# ALL OUT WAR!



## rbP NUT (Dec 2, 2003)

5 2" rbs 1 6" pleco

every feeding time the Ps manage to take a few bites before the pleco actually hits them out of the way, they are attacking the pleco and eachother, i mean the pleco actually eats tiger prawns and prime steak??? WTF i thought they eat algae, are my Ps going to go hungry? it just looks mental in the tank you got Ps diving in for scraps of food and launching attacks at the pleco before the pleco starts swimming round hitting each P 1 by 1 even on occasion tries biting (sucking) them? STUPID PLECO!


----------



## thorsky (Dec 4, 2003)

Me thinks your pleco it having an identity crisis!


----------



## SiameseDream (Sep 7, 2003)

LOL! My pleco likes to eat the goldfish heads after my p's are done


----------



## Scrambled (Dec 17, 2003)

I had a pleco in my feeder tank and it would eat the dead goldfish on the bottom. I had another in my p's tank and it would eat their food when they were done.

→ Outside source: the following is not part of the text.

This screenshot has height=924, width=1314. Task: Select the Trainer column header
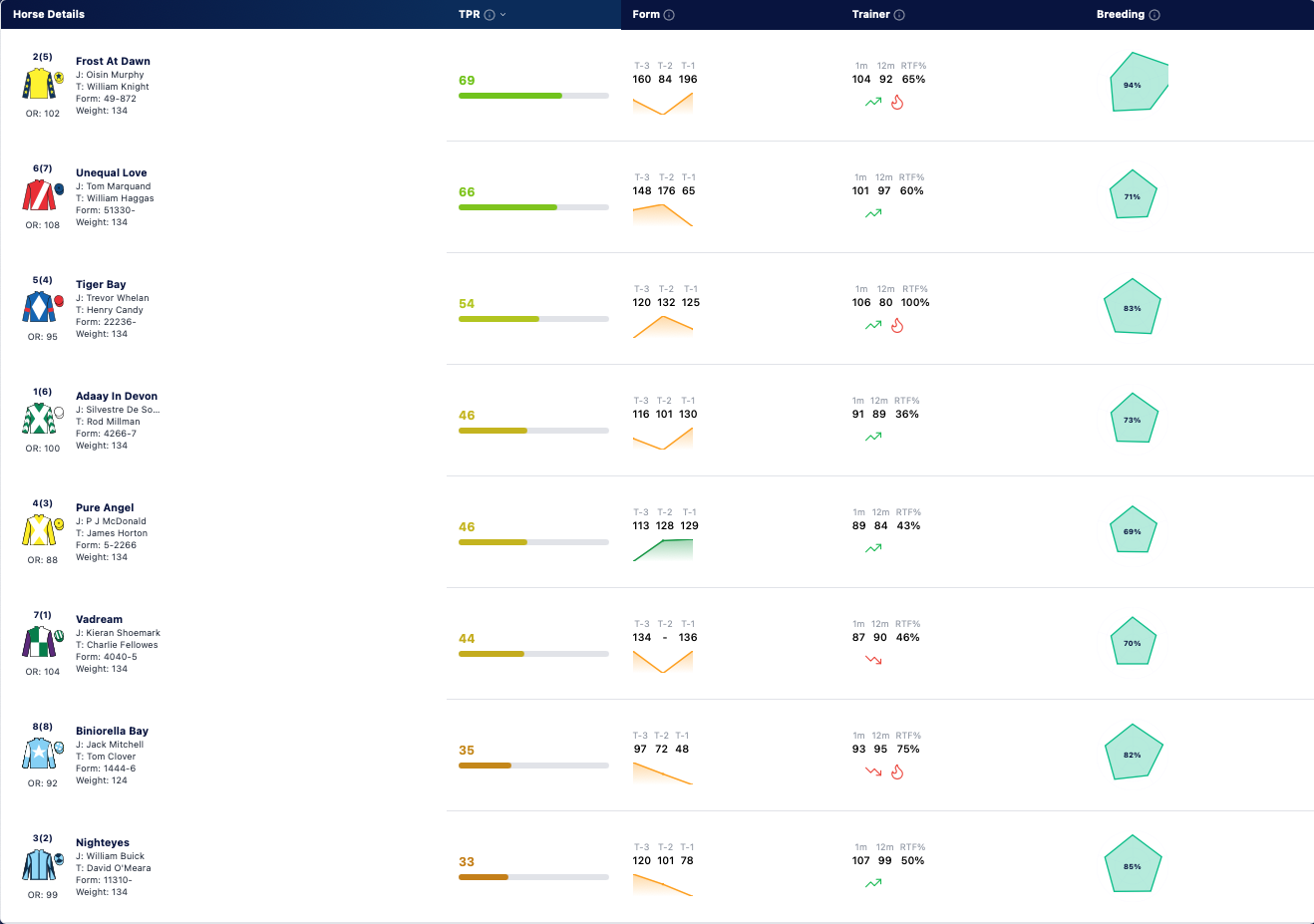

I guess they are meat eaters and "algae eaters" is not completely true!


----------



## rbP NUT (Dec 2, 2003)

im getting a little concerned now, can some one advise me what to do, the pleco is not letting the Ps touch any of the food now, one tried to come close and the pleco actually chased it and latched itself onto my P for at least a second or 2! firstly im worried the pleco will damage the Ps slime coat and secondly my fish will starve :sad: , iv tried spreading food every where so the Ps have a chance but the pleco goes round hording all the food under its log and will even go to thhe extent of snatching it out of there mouths, shall i just get ridof the bastard thing, at first i was really worried for the plecos survival, now, i know its a horrible thing to say but i wish they did eat him!


----------



## X-D-X (Jul 3, 2003)

freeze his ass!!!


----------



## rbP NUT (Dec 2, 2003)

does every one else agree on getting rid of him, i think if the majority is yes il try giving him to the lfs, freezing will be last resort. my Ps wellfare is No. 1.


----------



## X-D-X (Jul 3, 2003)

Yes i think we all care more about our piranha's then a stupid pleco ,right?


----------



## fury (Nov 30, 2003)

you could feed your p's something that floats this way the plyco does'nt kno it's there!


----------



## rbP NUT (Dec 2, 2003)

yeah tried the chilid gold floating pellets, it works but im not keen on using them as a staple diet.


----------



## Coldfire (Aug 20, 2003)

fury said:


> you could feed your p's something that floats this way the plyco does'nt kno it's there!


----------



## X-D-X (Jul 3, 2003)

still freeze his ass!!


----------



## rbP NUT (Dec 2, 2003)

X-D-X said:


> still freeze his ass!!


 LOL


----------



## InIndiana (Nov 6, 2003)

So if you take like 2 beefheart cubes, cut both of them and half and put them in 4 different places in the tank, the pleco is that fast and will gather them? jeez, maybe u should just try feeders for now, small rosy reds.


----------



## 1waypiranha (Nov 6, 2003)

i say sell him to the fish store







..cuse u can get rid of him and get a lil money for him


----------



## crownfire (Nov 25, 2003)

Get rid of him already!


----------



## rbP NUT (Dec 2, 2003)

LIVE food is the only food i can give the Ps at the moment, looks like the end of days for MR.PLECO!


----------



## camotekid (Sep 21, 2003)

PLECO FURY!!!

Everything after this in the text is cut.